Страница 9 из 38
Пройдя лес, они вышли на луговую дорогу.
— Скоро будет озеро, ваше благородие, где мы с барином били уток.
Дорожка вскоре затерялась среди частого кустарника и охотники вступили в частый ольховый лес.
Пройдя с полчаса, они заметили, что лес редеет, и действительно, через несколько минут очутились на самом берегу большого чистого озера, поросшего по краям густым камышом.
Они выбрали такое место, которое не было закрыто камышом и позволяло видеть всю гладь озера.
Потом, встав у опушки леса за густым невысоким кустарником, в нескольких шагах от берега, прижались в ожидании. Трезор тоже насторожился.
Так ждали минут с двадцать; вдруг раздался резкий звук и в воду с шумом опустилась большая серая утка.
Быстро закружилась она по воде, громко квакая, и вскоре около нее собралась целая стая.
— Иван, — шептал тихо Навроцкий, держа у плеча ружье, — стреляй вместе со мной из обоих стволов; раньше сигнала не надо. Я тихо скажу «пли».
Навроцкий приложил ружье к плечу и выжидал момента.
Между тем утки, ничего не подозревая, весело плескались в прозрачной воде.
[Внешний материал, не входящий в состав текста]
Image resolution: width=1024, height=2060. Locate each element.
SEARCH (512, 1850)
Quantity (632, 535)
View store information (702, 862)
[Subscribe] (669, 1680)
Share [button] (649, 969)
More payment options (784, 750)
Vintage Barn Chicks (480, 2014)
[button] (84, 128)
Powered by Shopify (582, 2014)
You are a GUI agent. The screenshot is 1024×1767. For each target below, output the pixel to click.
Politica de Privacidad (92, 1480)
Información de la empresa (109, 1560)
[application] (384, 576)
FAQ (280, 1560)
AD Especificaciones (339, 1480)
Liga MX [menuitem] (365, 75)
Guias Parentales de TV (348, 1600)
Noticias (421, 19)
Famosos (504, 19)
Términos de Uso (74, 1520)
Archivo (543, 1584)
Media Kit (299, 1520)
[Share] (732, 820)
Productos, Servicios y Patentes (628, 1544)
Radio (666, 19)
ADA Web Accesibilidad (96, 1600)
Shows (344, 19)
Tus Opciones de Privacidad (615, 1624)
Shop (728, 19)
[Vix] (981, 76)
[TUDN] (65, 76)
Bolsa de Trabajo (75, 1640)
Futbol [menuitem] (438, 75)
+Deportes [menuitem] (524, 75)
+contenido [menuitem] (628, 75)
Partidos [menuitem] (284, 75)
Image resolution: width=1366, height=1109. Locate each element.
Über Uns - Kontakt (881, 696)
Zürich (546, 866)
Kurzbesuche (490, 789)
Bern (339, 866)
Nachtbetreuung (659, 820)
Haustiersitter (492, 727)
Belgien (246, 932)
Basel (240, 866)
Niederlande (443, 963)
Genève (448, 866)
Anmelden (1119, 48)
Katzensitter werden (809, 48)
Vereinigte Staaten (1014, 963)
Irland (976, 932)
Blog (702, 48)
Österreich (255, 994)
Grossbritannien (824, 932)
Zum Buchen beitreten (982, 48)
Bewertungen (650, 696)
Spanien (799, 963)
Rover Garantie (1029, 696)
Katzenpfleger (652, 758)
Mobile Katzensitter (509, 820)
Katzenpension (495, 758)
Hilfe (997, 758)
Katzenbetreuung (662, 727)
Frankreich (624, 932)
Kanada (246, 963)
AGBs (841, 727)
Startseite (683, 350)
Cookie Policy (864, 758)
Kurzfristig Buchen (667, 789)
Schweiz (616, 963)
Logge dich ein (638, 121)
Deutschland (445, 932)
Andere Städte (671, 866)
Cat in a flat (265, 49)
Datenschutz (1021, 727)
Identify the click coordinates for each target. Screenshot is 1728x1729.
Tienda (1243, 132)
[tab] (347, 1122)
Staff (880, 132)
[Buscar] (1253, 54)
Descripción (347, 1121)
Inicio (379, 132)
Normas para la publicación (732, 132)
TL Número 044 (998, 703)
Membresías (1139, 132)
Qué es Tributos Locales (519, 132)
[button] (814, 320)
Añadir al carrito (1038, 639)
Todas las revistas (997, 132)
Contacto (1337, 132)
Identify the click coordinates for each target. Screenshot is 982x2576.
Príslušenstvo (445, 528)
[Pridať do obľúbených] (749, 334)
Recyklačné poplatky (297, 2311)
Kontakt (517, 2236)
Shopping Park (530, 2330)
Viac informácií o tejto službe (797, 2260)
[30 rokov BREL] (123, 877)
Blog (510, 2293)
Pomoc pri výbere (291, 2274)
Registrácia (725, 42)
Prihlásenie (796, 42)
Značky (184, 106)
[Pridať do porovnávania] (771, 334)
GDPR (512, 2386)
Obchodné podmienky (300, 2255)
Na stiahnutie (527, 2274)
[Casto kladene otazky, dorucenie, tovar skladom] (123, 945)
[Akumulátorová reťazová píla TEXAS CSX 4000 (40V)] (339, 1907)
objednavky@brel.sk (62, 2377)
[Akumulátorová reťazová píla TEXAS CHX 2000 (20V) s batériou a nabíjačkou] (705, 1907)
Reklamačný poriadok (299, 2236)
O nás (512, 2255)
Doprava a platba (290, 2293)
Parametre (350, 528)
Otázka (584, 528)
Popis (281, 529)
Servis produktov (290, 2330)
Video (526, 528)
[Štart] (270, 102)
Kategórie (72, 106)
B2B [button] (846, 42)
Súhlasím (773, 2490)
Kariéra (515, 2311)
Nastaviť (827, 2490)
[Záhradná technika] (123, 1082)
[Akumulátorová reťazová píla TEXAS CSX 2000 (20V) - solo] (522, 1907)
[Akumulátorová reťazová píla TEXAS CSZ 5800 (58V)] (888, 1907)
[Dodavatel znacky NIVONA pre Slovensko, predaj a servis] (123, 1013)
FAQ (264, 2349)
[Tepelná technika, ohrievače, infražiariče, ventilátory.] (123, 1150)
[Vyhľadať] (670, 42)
Но вот они собрались несколько в кучу.
«Пли!..» — тихо, но отчетливо скомандовал Навроцкий и четыре ствола одновременно выбросили пламя огня, застилая дымом пространство впереди.
В то же мгновение Трезор в два прыжка очутился в воде.
Когда дым рассеялся, то на поверхности воды увидали несколько оставшихся на месте уток, из которых некоторые еще трепетно бились крыльями.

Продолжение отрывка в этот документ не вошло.